» **SOURCE RECORDS**
_ _ _ _ _

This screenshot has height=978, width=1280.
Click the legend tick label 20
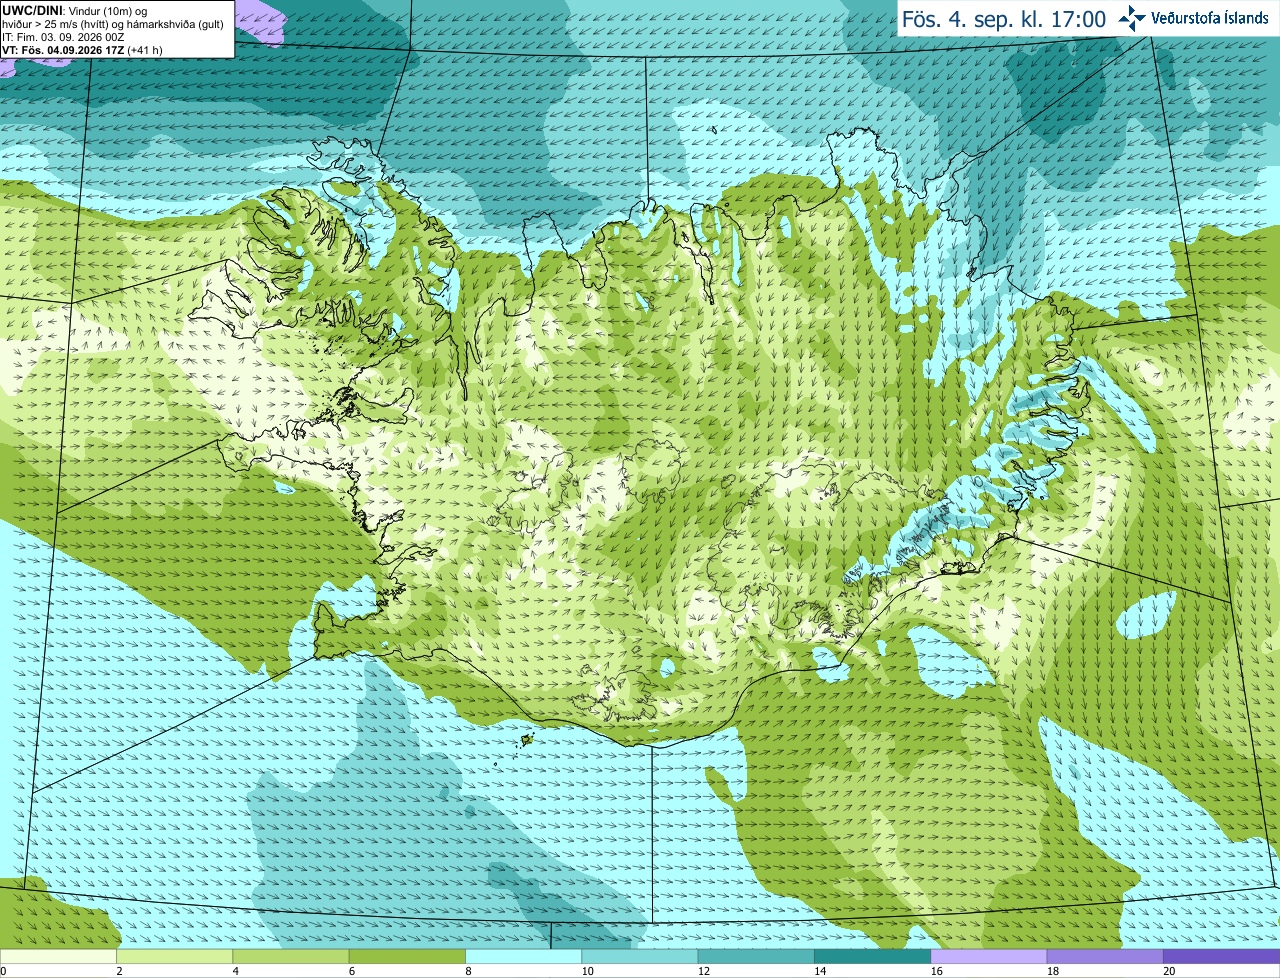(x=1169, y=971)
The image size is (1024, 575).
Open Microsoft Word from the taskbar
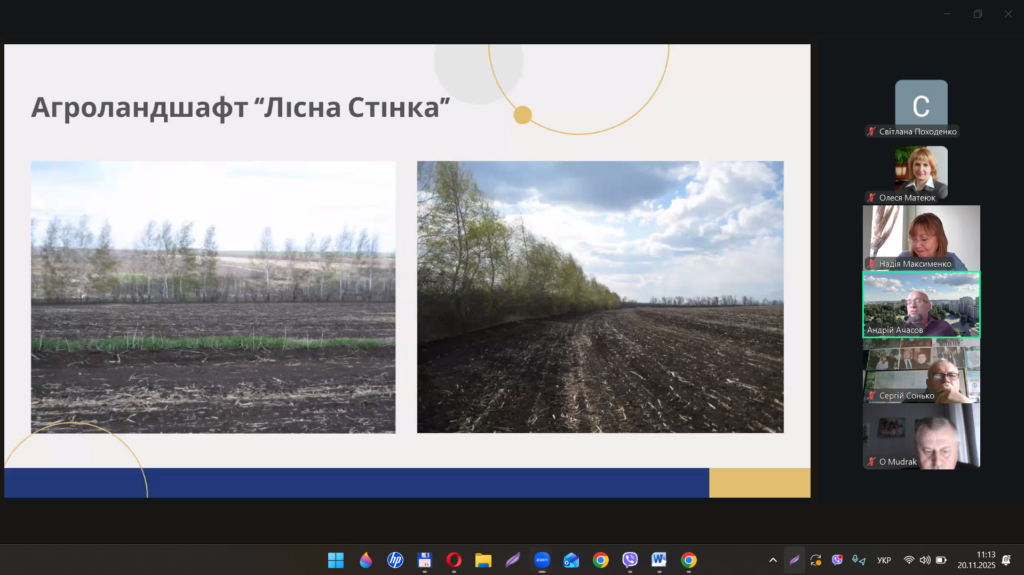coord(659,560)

_ _ _ _ _

» **THE PROBLEM**
Rewrite only the lines from the one containing "The image size is (1024, 575)." through the end of the data, inclusive, requests included. Multiply every coordinate in the answers by 1.9 and round to a whole number, rounding halves up, and leave out the pictures.

» **OUTPUT OF THE EXERCISE**
The image size is (1024, 575).
Open Microsoft Word from the taskbar
coord(1252,1064)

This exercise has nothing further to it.